ASSIGNMENT: Update the stretch of the EPROG Masters 2026 text from "The mission? A" through "sophisticated Min-Max-inspired algorithm.", replacing "sprint" with "marathon".

On Friday, January 30, 2026, the lecture "Introduction to Programming for Technical Mathematics" was abruptly transformed into a digital arena. For the first time ever, the stage was set for a live coding battle: the EPROG Masters 2026.
The mission? A three-hour code sprint to build a bot capable of mastering the cult classic "2048." The constraints were gloriously analog: while the EPROG lecture notes were permitted as the "Holy Grail" of wisdom, the internet—and thus the lifeline of Stack Overflow or ChatGPT—was strictly forbidden. This was pure, unadulterated hand-coding.
The Leaderboard:
- 1st Place:Matthias Oberreiter and Emanuel Perneker dominated the competition with a sophisticated Min-Max-inspired algorithm.
- 2nd Place:Veronika Hryhorieva and Oleksii Tielnov took the prize for perhaps the most creative approach, utilizing the famous Collatz sequence for their bot.
- 3rd Place: Bronze went to Mark Michael Drecker and Nicolas Recht.
The Institute for Analysis and Scientific Computing and the sponsor Twentyone Solutions GmbH (CEO David Saal) tip their virtual hats to such algorithmic elegance under pressure. Sincere congratulations to all!

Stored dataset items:

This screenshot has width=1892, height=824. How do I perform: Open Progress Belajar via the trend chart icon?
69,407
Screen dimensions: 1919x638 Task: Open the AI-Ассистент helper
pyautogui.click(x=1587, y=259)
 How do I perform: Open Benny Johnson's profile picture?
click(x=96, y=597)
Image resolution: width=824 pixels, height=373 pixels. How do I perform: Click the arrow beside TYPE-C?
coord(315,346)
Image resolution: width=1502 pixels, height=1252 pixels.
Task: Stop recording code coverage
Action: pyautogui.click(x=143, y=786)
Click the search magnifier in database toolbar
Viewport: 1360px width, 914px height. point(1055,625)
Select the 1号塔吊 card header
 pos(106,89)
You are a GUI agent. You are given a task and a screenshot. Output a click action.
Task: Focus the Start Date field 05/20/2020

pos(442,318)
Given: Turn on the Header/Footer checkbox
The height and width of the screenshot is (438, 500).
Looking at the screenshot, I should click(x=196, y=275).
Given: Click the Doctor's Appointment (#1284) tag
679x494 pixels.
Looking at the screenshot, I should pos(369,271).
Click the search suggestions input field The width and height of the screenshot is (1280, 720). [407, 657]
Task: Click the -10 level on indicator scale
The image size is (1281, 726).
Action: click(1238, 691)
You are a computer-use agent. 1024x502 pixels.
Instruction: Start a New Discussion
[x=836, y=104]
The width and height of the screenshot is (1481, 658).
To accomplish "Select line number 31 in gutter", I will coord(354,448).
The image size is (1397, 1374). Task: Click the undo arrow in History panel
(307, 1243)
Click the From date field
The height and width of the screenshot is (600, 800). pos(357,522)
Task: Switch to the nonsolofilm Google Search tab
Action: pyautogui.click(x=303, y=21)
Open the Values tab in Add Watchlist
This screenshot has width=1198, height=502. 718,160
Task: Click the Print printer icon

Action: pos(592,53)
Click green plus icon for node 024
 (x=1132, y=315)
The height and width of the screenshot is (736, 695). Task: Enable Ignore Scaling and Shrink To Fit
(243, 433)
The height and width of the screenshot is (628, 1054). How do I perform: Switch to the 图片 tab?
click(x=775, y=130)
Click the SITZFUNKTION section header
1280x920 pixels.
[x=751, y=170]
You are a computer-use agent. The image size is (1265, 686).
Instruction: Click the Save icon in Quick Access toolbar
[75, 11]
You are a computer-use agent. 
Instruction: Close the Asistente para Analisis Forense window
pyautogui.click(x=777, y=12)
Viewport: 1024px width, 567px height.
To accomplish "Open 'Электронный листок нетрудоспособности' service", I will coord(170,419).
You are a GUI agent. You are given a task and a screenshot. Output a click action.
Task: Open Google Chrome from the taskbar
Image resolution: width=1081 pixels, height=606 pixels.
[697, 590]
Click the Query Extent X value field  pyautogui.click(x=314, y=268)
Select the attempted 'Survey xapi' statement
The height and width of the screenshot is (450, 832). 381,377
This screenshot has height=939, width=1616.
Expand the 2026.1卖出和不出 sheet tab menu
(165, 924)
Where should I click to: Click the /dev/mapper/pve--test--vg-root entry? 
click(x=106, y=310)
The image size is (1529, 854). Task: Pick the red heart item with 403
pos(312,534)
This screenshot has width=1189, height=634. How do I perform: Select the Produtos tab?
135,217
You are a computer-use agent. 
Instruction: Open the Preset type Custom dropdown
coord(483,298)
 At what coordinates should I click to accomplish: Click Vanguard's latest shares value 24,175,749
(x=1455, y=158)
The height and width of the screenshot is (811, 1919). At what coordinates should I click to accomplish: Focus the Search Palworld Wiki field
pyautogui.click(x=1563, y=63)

WRITTEN SOLUTION:
The mission? A three-hour code marathon to build a bot capable of mastering the cult classic "2048." The constraints were gloriously analog: while the EPROG lecture notes were permitted as the "Holy Grail" of wisdom, the internet—and thus the lifeline of Stack Overflow or ChatGPT—was strictly forbidden. This was pure, unadulterated hand-coding.
The Leaderboard:
- 1st Place:Matthias Oberreiter and Emanuel Perneker dominated the competition with a sophisticated Min-Max-inspired algorithm.